Enter ALONSO, SEBASTIAN, ANTONIO, GONZALO, ADRIAN, FRANCISCO and others.

GONZALO       By’r lakin, I can go no further, sir;

My old bones aches. Here’s a maze trod, indeed,

Through forthrights and meanders! By your patience,

I needs must rest me.

ALONSO                                             Old lord, I cannot blame thee,

Who am myself attached with weariness

To th’ dulling of my spirits. Sit down and rest.

Even here I will put off my hope and keep it

No longer for my flatterer. He is drowned

Whom thus we stray to find, and the sea mocks

Our frustrate search on land. Well, let him go. (3.3.1-10)

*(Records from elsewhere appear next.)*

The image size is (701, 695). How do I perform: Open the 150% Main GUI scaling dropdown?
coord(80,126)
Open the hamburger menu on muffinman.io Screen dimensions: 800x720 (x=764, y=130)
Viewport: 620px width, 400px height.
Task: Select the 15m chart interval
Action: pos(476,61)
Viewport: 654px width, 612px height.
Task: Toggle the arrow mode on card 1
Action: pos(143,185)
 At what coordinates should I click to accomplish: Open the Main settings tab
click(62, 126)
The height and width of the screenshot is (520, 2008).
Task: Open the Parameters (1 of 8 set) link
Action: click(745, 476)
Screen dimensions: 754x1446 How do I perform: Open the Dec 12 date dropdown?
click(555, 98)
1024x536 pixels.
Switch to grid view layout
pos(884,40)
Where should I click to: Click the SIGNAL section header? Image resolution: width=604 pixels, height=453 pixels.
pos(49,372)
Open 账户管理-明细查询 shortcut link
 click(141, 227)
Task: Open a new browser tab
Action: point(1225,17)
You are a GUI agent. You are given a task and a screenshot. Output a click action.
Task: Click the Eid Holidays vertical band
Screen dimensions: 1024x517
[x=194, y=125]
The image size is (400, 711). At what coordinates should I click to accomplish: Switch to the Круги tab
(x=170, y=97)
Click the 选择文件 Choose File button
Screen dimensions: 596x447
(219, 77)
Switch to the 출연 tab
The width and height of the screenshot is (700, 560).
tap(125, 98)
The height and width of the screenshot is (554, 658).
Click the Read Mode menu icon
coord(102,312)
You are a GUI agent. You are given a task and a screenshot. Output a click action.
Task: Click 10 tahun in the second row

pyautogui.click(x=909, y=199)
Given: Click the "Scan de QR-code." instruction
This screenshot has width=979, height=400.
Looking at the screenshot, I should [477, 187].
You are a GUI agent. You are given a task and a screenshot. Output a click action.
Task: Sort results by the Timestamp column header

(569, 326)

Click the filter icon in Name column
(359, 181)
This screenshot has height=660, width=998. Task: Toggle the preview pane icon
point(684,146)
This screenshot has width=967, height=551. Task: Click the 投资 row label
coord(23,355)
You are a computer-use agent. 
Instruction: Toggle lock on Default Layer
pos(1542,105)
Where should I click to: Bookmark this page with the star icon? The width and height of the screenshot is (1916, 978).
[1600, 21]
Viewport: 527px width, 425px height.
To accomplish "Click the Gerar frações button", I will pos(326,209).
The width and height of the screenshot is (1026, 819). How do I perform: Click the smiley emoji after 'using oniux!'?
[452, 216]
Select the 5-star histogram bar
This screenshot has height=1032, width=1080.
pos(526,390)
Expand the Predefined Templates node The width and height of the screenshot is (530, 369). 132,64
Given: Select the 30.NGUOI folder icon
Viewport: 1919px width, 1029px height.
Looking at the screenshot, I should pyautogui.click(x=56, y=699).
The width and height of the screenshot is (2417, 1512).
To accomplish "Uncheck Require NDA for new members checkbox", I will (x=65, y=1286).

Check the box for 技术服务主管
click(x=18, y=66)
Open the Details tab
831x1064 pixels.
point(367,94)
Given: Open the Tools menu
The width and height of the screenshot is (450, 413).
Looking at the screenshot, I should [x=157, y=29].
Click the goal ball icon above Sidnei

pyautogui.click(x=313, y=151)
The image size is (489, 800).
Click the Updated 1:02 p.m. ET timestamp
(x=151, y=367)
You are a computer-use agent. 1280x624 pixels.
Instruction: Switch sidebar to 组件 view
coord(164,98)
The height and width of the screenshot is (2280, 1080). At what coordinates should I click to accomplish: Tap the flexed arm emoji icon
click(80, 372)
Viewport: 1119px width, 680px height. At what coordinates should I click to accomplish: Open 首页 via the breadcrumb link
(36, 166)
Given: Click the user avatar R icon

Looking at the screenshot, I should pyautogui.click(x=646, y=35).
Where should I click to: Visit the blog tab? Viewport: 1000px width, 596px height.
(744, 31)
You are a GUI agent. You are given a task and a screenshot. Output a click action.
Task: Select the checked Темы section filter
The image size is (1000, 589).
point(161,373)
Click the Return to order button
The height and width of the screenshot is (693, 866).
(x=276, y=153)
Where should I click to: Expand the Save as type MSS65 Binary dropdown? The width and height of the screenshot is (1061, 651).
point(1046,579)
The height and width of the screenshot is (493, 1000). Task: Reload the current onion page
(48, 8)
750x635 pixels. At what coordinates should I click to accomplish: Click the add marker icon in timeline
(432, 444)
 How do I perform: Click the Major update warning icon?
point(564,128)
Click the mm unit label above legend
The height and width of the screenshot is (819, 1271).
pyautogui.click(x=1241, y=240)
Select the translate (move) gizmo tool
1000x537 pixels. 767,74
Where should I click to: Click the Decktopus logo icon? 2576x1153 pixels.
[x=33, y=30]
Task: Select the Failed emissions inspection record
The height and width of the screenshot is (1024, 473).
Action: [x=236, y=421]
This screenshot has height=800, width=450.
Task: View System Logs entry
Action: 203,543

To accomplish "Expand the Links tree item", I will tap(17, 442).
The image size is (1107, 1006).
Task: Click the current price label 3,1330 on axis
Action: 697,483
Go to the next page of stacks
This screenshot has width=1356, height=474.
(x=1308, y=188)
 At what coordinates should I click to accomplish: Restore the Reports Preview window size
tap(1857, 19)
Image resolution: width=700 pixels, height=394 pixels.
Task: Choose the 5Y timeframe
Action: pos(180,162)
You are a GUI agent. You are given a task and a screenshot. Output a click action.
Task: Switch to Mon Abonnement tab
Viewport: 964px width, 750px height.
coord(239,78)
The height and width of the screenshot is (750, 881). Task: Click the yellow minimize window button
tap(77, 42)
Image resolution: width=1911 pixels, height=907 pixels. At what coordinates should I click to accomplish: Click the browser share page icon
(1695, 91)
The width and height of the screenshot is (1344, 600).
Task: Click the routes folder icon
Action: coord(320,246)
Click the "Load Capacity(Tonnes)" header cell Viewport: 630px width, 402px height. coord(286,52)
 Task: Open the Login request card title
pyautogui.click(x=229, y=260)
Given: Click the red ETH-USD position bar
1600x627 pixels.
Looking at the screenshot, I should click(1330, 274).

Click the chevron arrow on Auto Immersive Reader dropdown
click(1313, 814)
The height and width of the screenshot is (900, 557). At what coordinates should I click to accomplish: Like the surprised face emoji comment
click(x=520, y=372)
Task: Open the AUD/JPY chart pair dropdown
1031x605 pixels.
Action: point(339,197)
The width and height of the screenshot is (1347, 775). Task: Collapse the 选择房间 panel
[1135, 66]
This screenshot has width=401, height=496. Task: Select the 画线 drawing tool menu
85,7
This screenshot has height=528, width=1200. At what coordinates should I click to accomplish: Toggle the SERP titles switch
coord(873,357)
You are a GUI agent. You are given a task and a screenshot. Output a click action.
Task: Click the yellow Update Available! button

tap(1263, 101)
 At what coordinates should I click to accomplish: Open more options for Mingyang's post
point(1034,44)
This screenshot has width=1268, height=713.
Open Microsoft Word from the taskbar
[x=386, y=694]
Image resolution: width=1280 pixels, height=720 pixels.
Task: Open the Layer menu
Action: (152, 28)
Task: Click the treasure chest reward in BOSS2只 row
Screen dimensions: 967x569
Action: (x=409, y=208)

Gonzalo does sound exhausted; his very mild oath By’r lakin, By Our Ladykin, or By Our (Little) Lady, using a diminutive, familiar form of lady has a childlike, nursery quality to it, an approved form of profanation. (Very appropriate: today is the Feast of the Annunciation, Lady Day!) Compare Innogen’s characteristic use of diminutives in Cymbeline: ‘’Od’s pitykins’ (By God’s pity) or, elsewhere, ‘’Od’s bodikins’ (By God’s body). And also compare the loyal servant Adam, to Orlando in As You Like It: ‘Dear master, I can go no further. O, I die for food. Here lie I down and measure out my grave’, 2.6. Gonzalo isn’t quite in such extremity, it seems, but he’s shattered. They’ve been going around and around the island – here’s a maze trod, indeed, through forthrights and meanders – straight paths and crooked paths. We’ve gone round in circles, retraced our steps, and we’re lost. And Alonso is giving up too, both physically and emotionally. I’m so attached with weariness, so overcome with exhaustion, that I’ve lost my will to keep going. Even here, right here, right now, I’ve given up all hope of finding my son. In a prescient image, he describes hope as being a flatterer, like an obsequious courtier, a  court hanger-on who whispers compliment and reassurance even when it’s manifestly false. No more. He is drowned, whom thus we’ve been wandering about, directionlessly, to seek – he can’t even bring himself to name Ferdinand, his son, any more; and they all know whom he means. The sea has him, and mocks our fruitless, pointless, frustrate(d) search on landWell, let him go. (Said more to himself, in the vain hope that it might be possible? That saying it might make it possible?) And Alonso, king and – as he thinks – bereaved father, presumably casts himself down on the ground, with his faithful Gonzalo.

Adrian and Francisco, let alone others, do not speak in this scene. Editors include them because they were present and spoke in the earlier scene with the Neapolitan courtiers and must still be part of that group!